Delaney hung up. Abner Boone came walking in from the hallway. He was frowning.

"It's tax fraud, isn't it?" he asked.

"That's how I see it," Delaney nodded. "Sit down. Relax. Let me give you a scenario. A lot of it's smoke, but I think it makes sense."

Delaney leaned back in his swivel chair. He lighted a cigar, put his hands behind his head, stared at the ceiling. Boone slumped in the cracked club chair, cigarettes and matches in his lap.

"All right," the Chief said, "let's go ... Interrupt me any time you think I'm flying too high, or you have something to add."

"Let's start about six years ago. Victor Maitland's stuff is beginning to bring really high prices, and he's turning out like fifty paintings a year. Now this is supposition, but maybe Geltman's getting a little itchy. Sure, he's making a lot of money off Maitland, but maybe the dealer's worried that the artist is doing too many paintings too fast. Remember what Geltman said about scarcity being a factor in the price of art? But let's skip that for the moment. Six years ago, everything's coming up roses for Victor Maitland.

"Then, suddenly, Doc Horowitz tells him he's dying. He's got maybe three years. Wham, bang, and pow! Maitland laughed, according to Horowitz, but don't tell me news like that wouldn't shake a man. Maitland's first reaction is that now he's got to work harder and faster in the days he's got left. Because he really is an obsessed creative artist, and he wants to know it all, own it all, and prove it on canvas. But then he starts thinking-working harder and faster for whom? The IRS? He's already paying heavy income taxes, and if he works more and sells more, he pays more. Save up his paintings to leave to his heirs? Then the IRS and New York take an enormous inheritance tax."

"Lieutenant Wolfe told us how Maitland felt about that," Boone observed.

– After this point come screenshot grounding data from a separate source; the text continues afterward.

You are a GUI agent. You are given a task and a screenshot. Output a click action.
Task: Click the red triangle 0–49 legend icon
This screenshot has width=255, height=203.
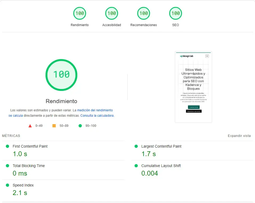pos(30,126)
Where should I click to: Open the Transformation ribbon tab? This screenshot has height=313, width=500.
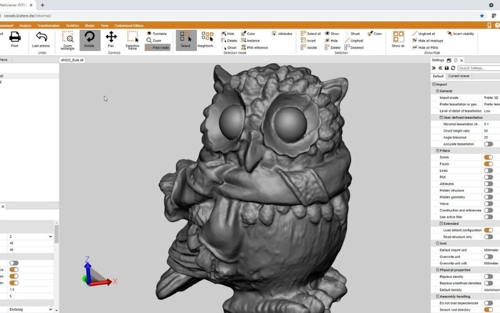48,26
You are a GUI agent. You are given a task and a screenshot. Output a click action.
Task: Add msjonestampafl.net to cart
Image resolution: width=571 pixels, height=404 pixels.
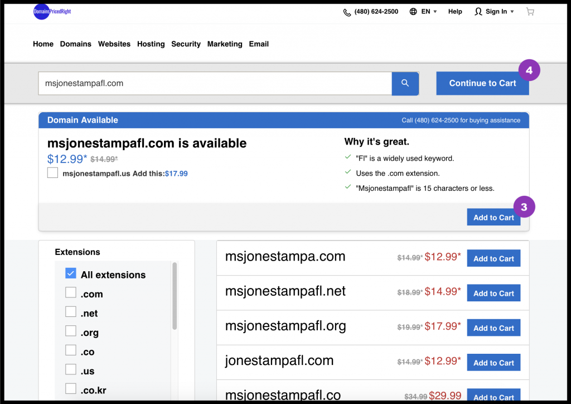click(493, 294)
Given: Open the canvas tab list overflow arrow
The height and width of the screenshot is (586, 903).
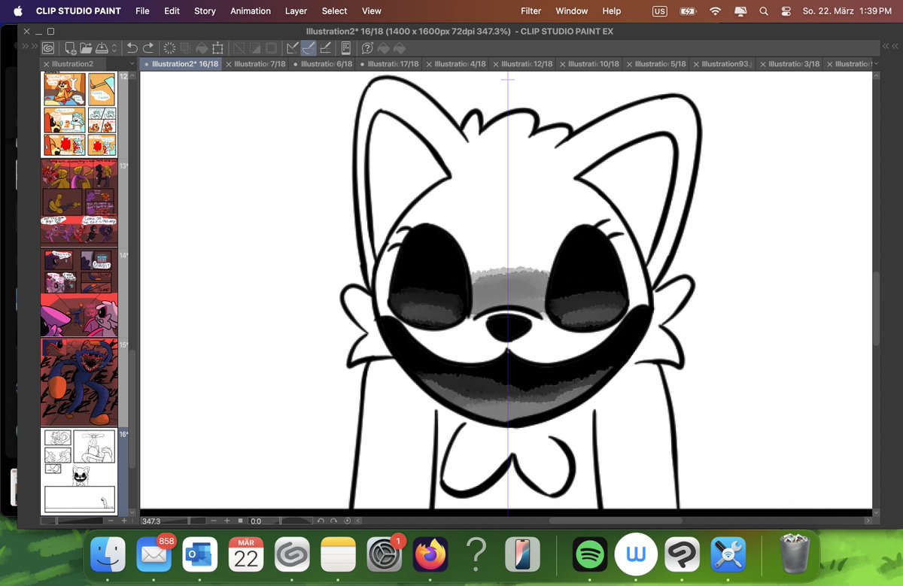Looking at the screenshot, I should 877,64.
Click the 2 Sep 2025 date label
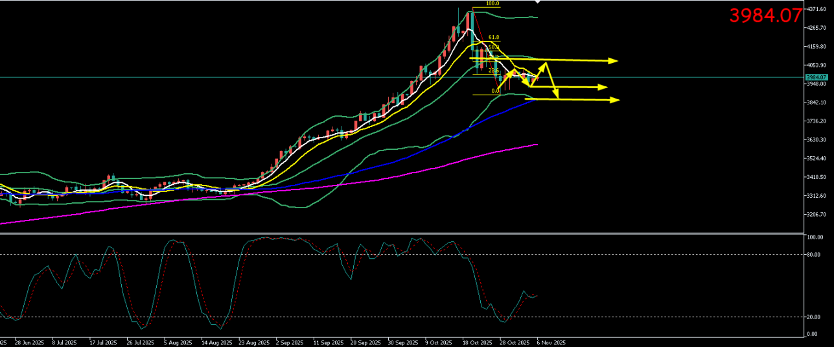This screenshot has height=347, width=834. coord(289,342)
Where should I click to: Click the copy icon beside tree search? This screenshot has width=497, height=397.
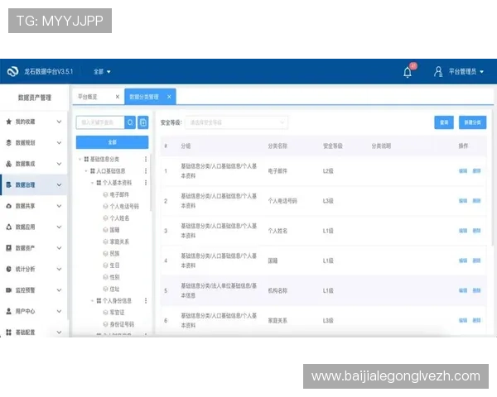142,122
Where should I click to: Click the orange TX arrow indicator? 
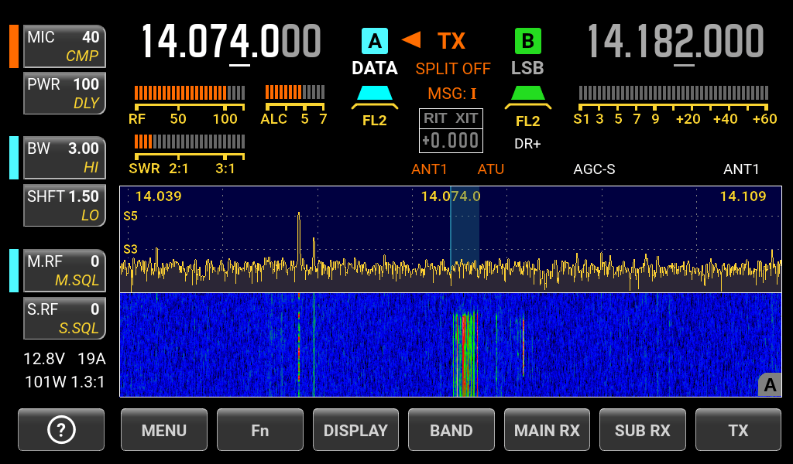click(411, 39)
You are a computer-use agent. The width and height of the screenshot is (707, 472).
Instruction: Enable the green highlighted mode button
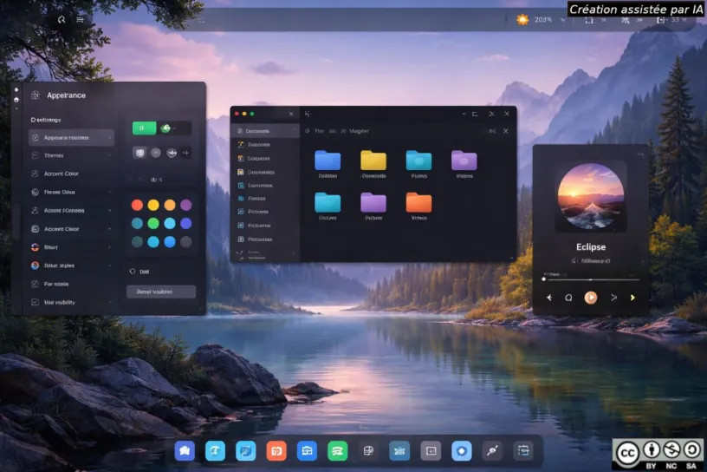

"Correct. So Maitland goes to Geltman and tells him his problem, and Geltman takes him to see J. Julian Simon. I figure it's got to be a lawyer who figured out this whole cockamamie scheme. It's got shyst written all over it. After all, they're going to risk tax fraud, a Federal rap. But Simon figures out ways to reduce the risk to practically nil."

"Who benefits?" the sergeant asked.

"Cui bono?" the Chief smiled. "I asked myself that a long time ago, and didn't have the answer. Maitland wanted his mother and sister to benefit. Maybe he hadn't been giving them anything. Maybe he'd been tossing them nickels. But he knows they're just getting by, and that the old Maitland homestead in Nyack is going to rack and ruin. Now that he's dying, he gets an attack of the guilts. He wants his mother and sister to benefit, and screw the IRS; they're taking plenty on his income taxes. That's how I think Maitland would figure it."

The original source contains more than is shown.